Christiana Stilianidou 18 • 04 • 2019

Removal of the obligation to lift banking secrecy for the scrutiny of asset declarations

Christiana Stilianidou
Removal of the obligation to lift banking secrecy for the scrutiny of asset declarations
18 • 04 • 2019

Article 3B of Law 3213/2003 previously established that the lifting of banking, stock exchange, tax and professional secrecy was a mandatory condition for the scrutiny of asset declarations by the CIDA Committee.  Article 209 of Law 4635/2019 amended this article, adding the words “if necessary,” and thus transforming the previously mandatory removal of secrecy into merely a possibility that can be pursued ‘if necessary’, raising concerns for transparency and accountability.

The Committee of Parliament for the Investigation of Declarations of Assets (CIDA) of Article 3A of law 3213/2003 is a special body which verifies and scrutinises the declarations of assets of politicians and judicial officials.  It is Article 3B of Law 3213/2003 that defines the functions of the Committee, as well as the ways in which it can and should carry out the scrutiny of asset declarations.  

Article 3B of law 3213/2003 has previously been amended by Article 15 of law 4606/2019 (Government Gazette 57 A ‘/ 11-04-2019) which added the following phrase: “The harnessing of information collected through the lifting of banking, stock market, tax and professional secrecy is a precondition for the completion of any scrutiny procedure of the Committee’s competence.” This made the lifting of such secrecy mandatory in the scrutiny of asset declarations.

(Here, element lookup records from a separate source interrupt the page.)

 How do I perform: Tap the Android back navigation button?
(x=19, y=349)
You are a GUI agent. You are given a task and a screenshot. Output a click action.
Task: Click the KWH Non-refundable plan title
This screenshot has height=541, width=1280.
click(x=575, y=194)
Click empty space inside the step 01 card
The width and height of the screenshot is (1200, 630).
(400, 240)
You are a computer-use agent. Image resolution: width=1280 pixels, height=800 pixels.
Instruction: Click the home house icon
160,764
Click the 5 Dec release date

The purpose of this provision was, among other things, to strengthen the credibility of the auditing, as well as to speed up the process (see this article as well as pages 56, 59, 61 of the parliamentary minutes). It is noted at this point that this provision was introduced for voting through a legislative amendment and was voted against by the then opposition party MPs of New Democracy and Golden Dawn (see page 68 of the parliamentary minutes), a fact which was later commented on by the then Government.

However, with this modification and the addition of the words “if necessary”: a) the removal of secrecy becomes merely possible, rather than mandatory; b) it creates a process where some asset declarations will ‘slip through the net’, whilst requiring a second level of decision making for who is to judge, and how, which statements necessitate the removal of secrecy; c) it undermines the very notion of asset declaration statements, particularly in regard to their purpose of showing the origin of the assets held; and d) it raises questions  about the purpose of the amendment. (see p. 40 of the minutes of the 24-10 sitting of Parliament and pp. 76-77, 87, of the minutes of the 23-10-2019 sitting of Parliament). 

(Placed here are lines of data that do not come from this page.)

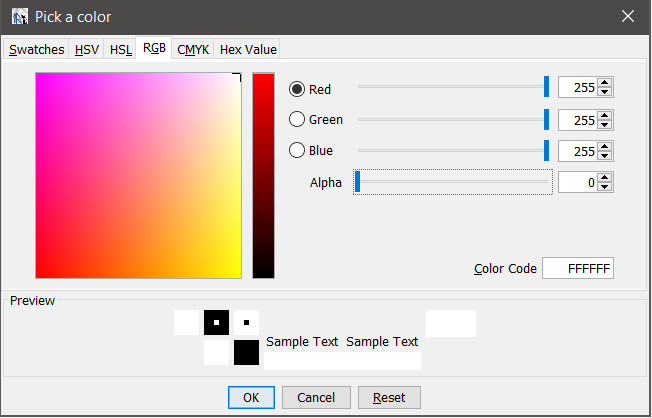Increase Green value with up arrow
Image resolution: width=652 pixels, height=418 pixels.
coord(604,115)

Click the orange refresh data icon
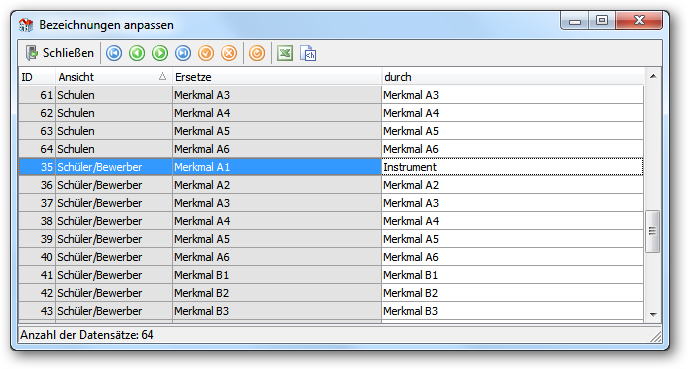[257, 53]
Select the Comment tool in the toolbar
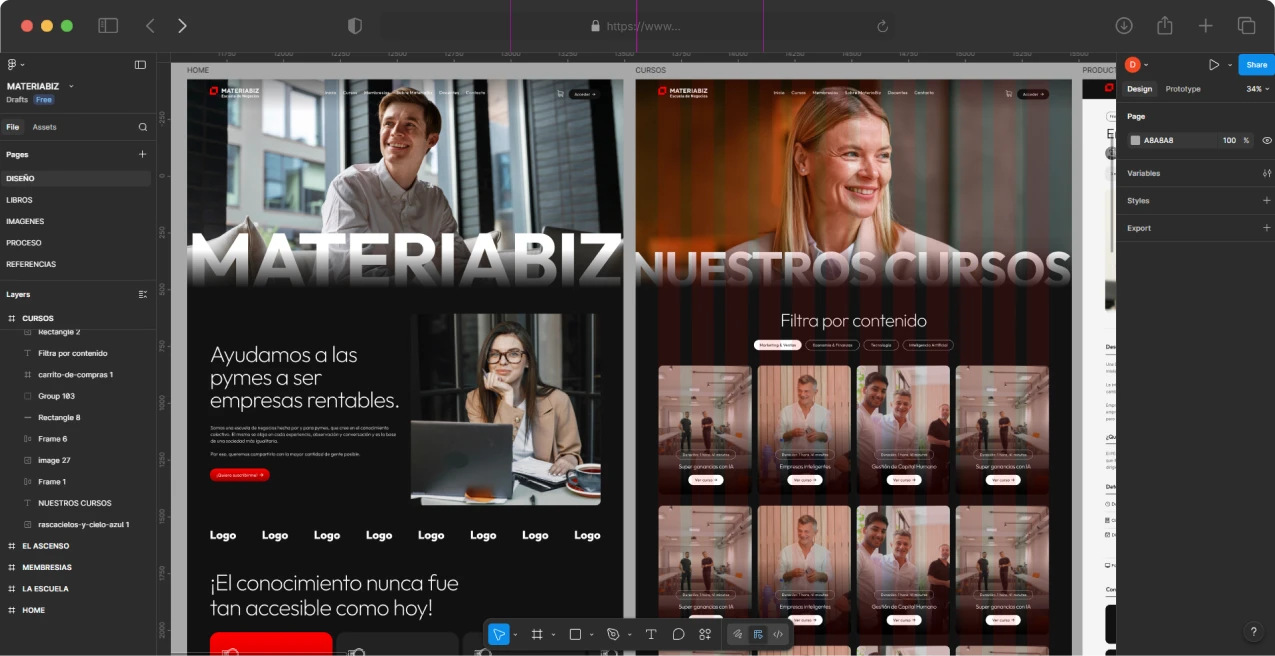This screenshot has height=656, width=1275. point(678,634)
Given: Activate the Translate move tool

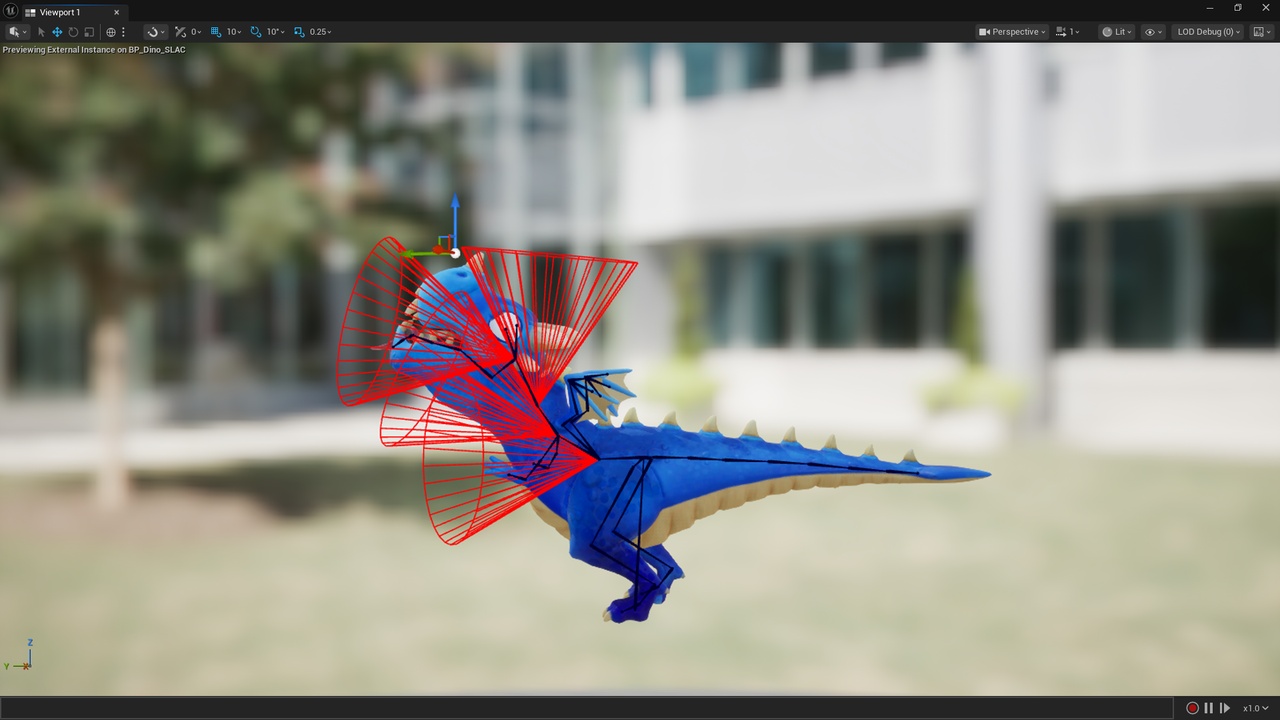Looking at the screenshot, I should tap(57, 32).
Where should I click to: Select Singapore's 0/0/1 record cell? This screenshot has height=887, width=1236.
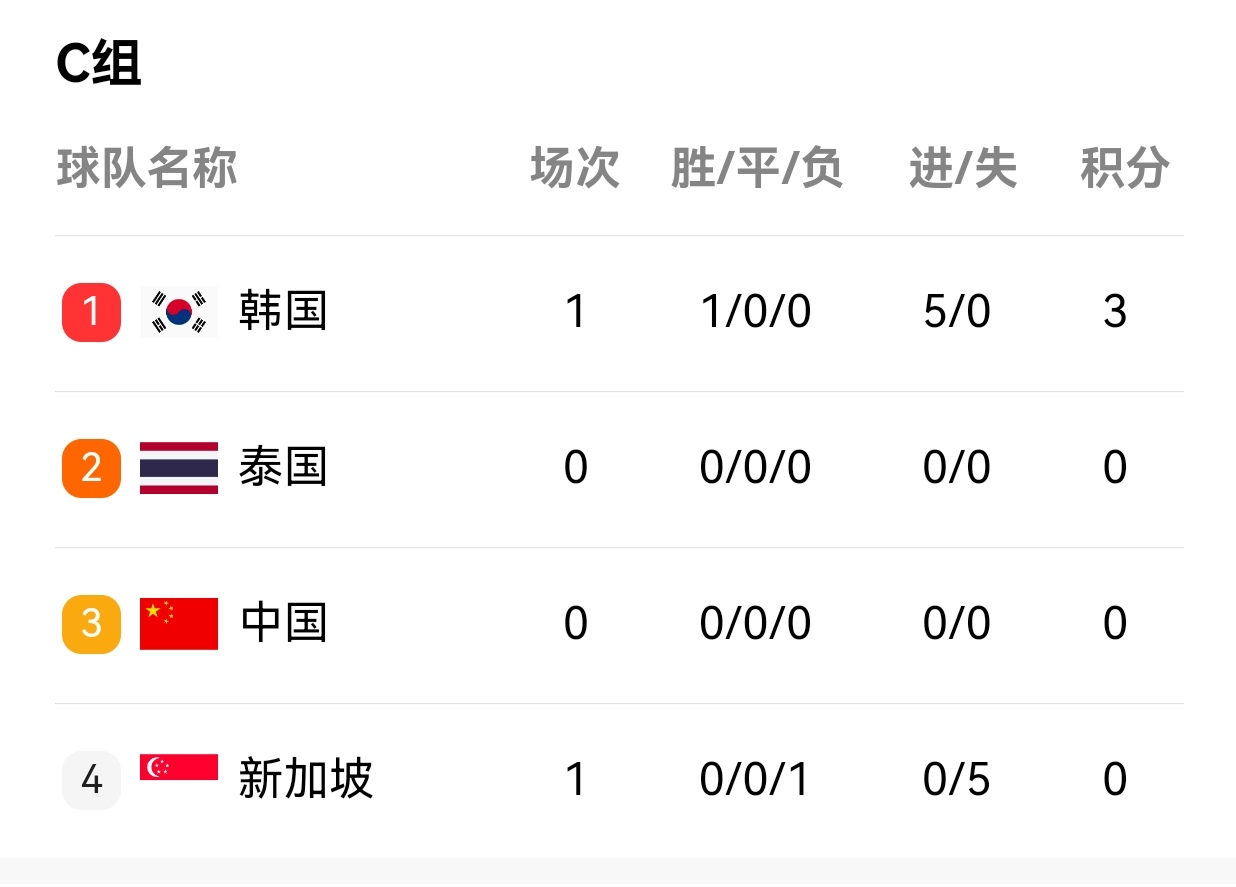[755, 780]
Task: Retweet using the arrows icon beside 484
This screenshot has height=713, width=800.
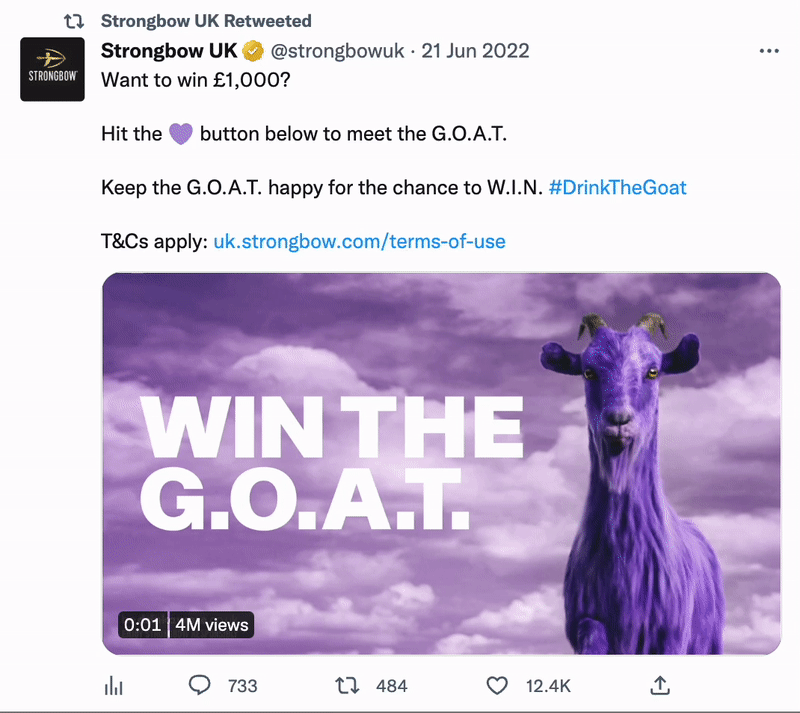Action: [347, 685]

According to Vouliwatch, “This provision undermines transparency and accountability in relation to the crucial issue of our MPs’ finances… and is a serious step backwards in terms of legislation”, as among other things it “weakens” the obligation to remove secrecy, and may have the effect, in at least some cases where it is not deemed necessary to remove said secrecy, of the Committee’s scrutiny being based on what is presented in the declaration rather than a truly mandatory scrutiny of the flow of assets of the person in question.

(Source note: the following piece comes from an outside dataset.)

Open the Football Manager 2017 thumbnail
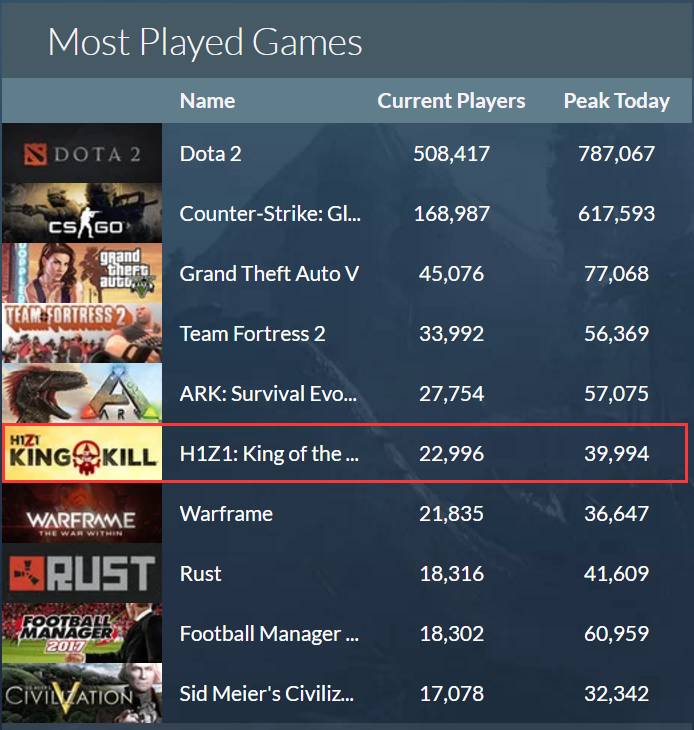Screen dimensions: 694x730 81,634
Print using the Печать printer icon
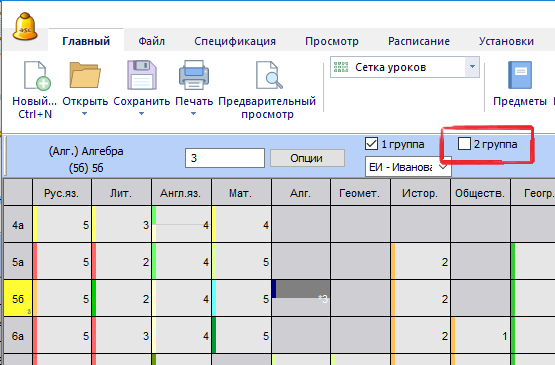The width and height of the screenshot is (555, 365). pos(194,75)
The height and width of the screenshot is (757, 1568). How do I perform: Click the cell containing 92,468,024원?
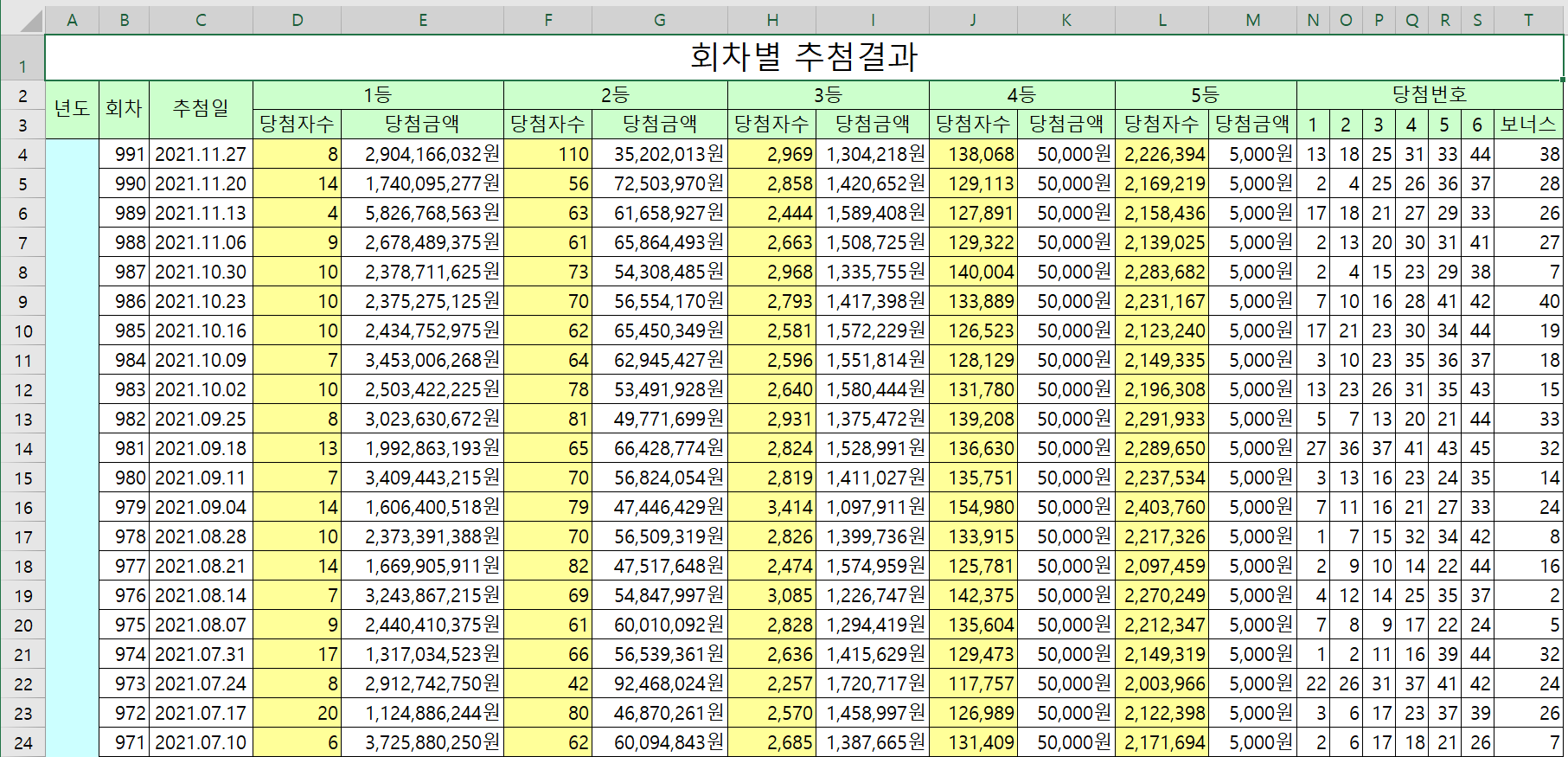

Where is the problem with the Rule of Law?

The obligation to submit asset declarations aims to enhance transparency and strengthen democracy, and is a key tool in preventing corruption. Through the submission of these declarations by those obliged to do so, and their scrutiny by the appropriate bodies, it can be determined what assets are held by those in positions of power, and where they came from, which enables corruption to be detected, prevented, or investigated, if necessary.

Article 15 of law 4606/2019 amended article 3B of law 3213/2003, making the lifting of banking secrecy mandatory in the scrutiny of asset declarations for those under the jurisdiction of the CIDA Committee (politicians, judicial officers etc.).

This obligation to remove secrecy and the harnessing of the information derived from it constituted another “tool” that could be said to strengthen the reliability and thoroughness of the scrutiny process.

However, just a few months later, Article 209 of law 4635/2019 replaced the mandatory lifting of secrecy with the possible lifting of secrecy, raising concerns that this legislative “regression” may affect transparency and accountability.